BEGIN Source information

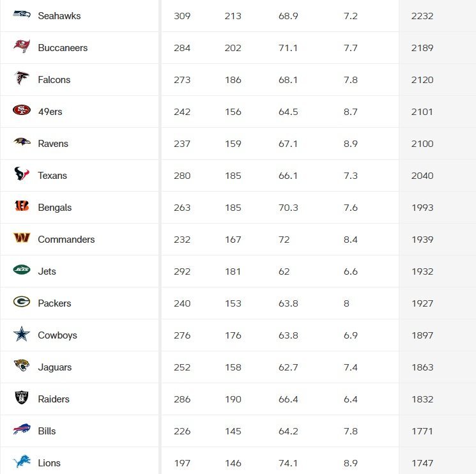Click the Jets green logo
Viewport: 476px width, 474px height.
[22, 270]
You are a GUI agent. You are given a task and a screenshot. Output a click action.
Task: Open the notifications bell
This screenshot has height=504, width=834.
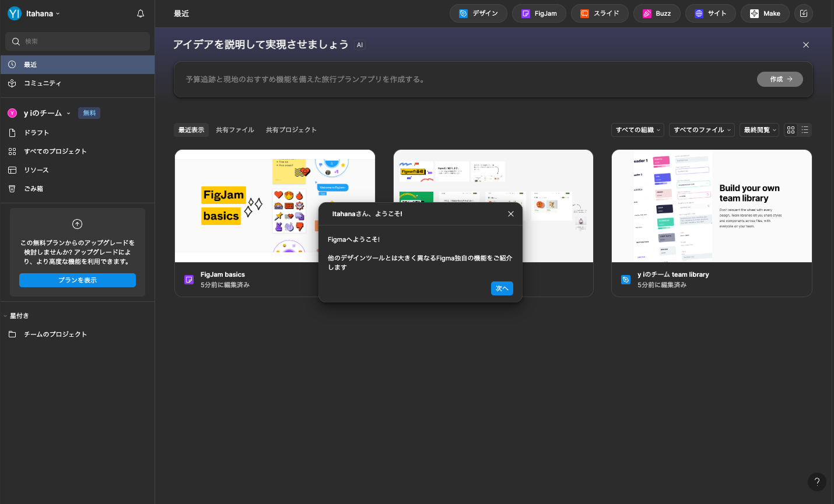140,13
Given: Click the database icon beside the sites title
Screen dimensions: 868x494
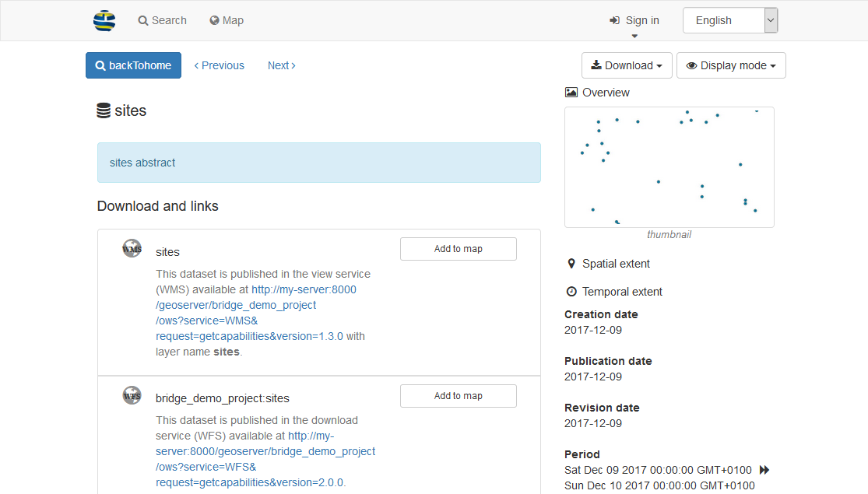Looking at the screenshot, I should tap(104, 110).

END Source information
BEGIN Source information

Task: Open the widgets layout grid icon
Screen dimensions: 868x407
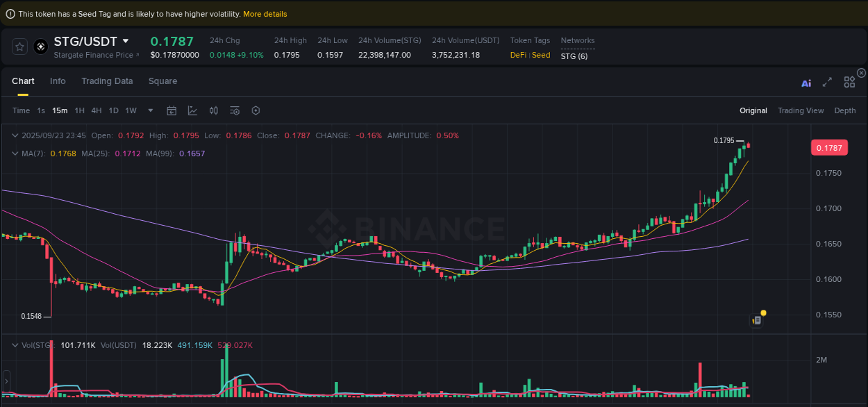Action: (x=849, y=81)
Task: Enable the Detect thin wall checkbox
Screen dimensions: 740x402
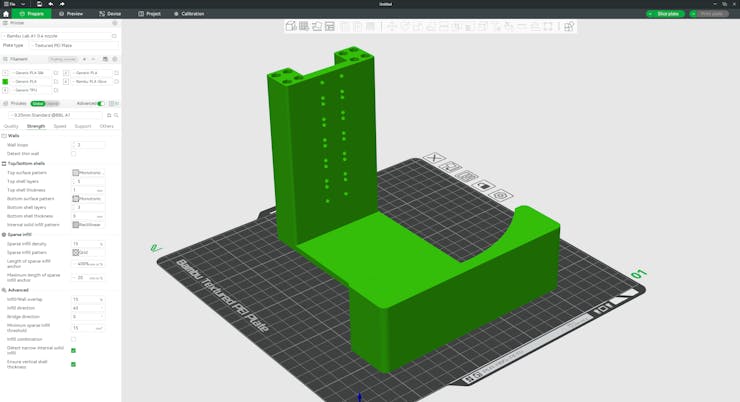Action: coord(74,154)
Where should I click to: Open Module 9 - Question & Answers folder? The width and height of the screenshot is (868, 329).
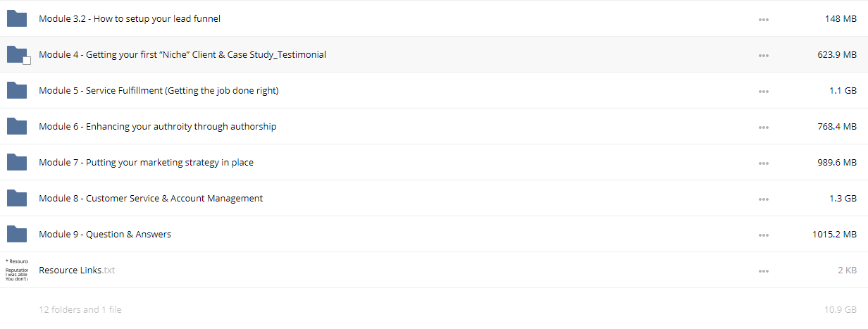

END Source information

## Problem
Say the number of lines in the records above that include the string "icon", and no more.

## Written response
2